Data extracted from a collection
+ + +
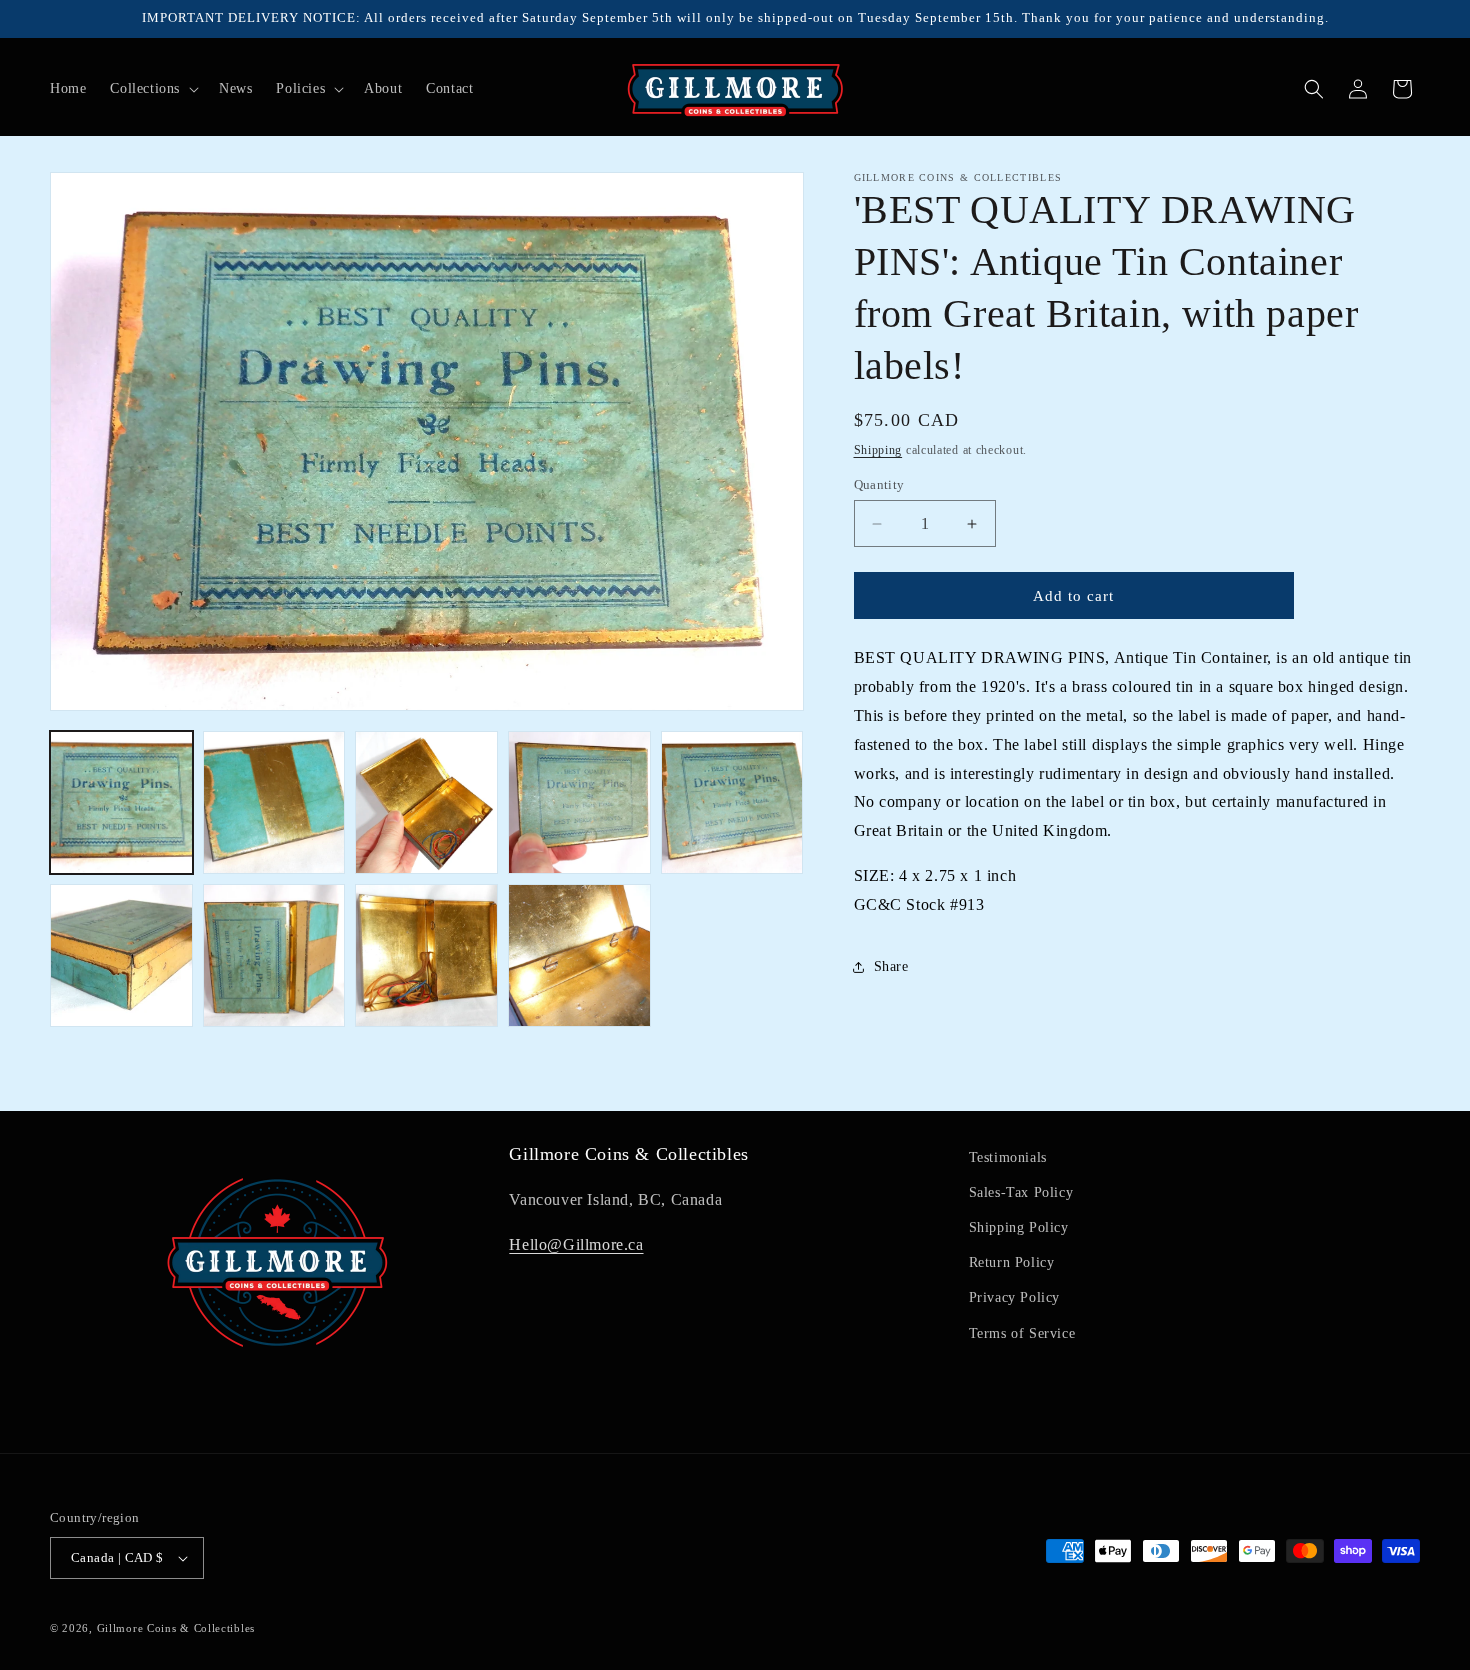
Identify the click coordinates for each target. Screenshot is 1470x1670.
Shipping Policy (1019, 1227)
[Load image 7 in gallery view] (274, 955)
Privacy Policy (1014, 1297)
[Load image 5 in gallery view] (732, 802)
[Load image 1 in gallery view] (121, 802)
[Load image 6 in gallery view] (121, 955)
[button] (152, 89)
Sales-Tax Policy (1021, 1192)
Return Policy (1012, 1262)
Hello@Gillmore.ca (576, 1244)
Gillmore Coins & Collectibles (176, 1628)
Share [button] (891, 966)
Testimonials (1008, 1157)
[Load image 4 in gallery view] (579, 802)
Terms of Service (1022, 1333)
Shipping (878, 450)
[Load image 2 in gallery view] (274, 802)
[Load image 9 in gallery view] (579, 955)
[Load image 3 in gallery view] (426, 802)
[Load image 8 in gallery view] (426, 955)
+ + +
Reproduce the line that contains "[Load image 4 in gallery view] (579, 802)" and each line after it through the last line of the entries above, exactly; leave out all earlier lines.

[Load image 4 in gallery view] (579, 802)
Terms of Service (1022, 1333)
Shipping (878, 450)
[Load image 2 in gallery view] (274, 802)
[Load image 9 in gallery view] (579, 955)
[Load image 3 in gallery view] (426, 802)
[Load image 8 in gallery view] (426, 955)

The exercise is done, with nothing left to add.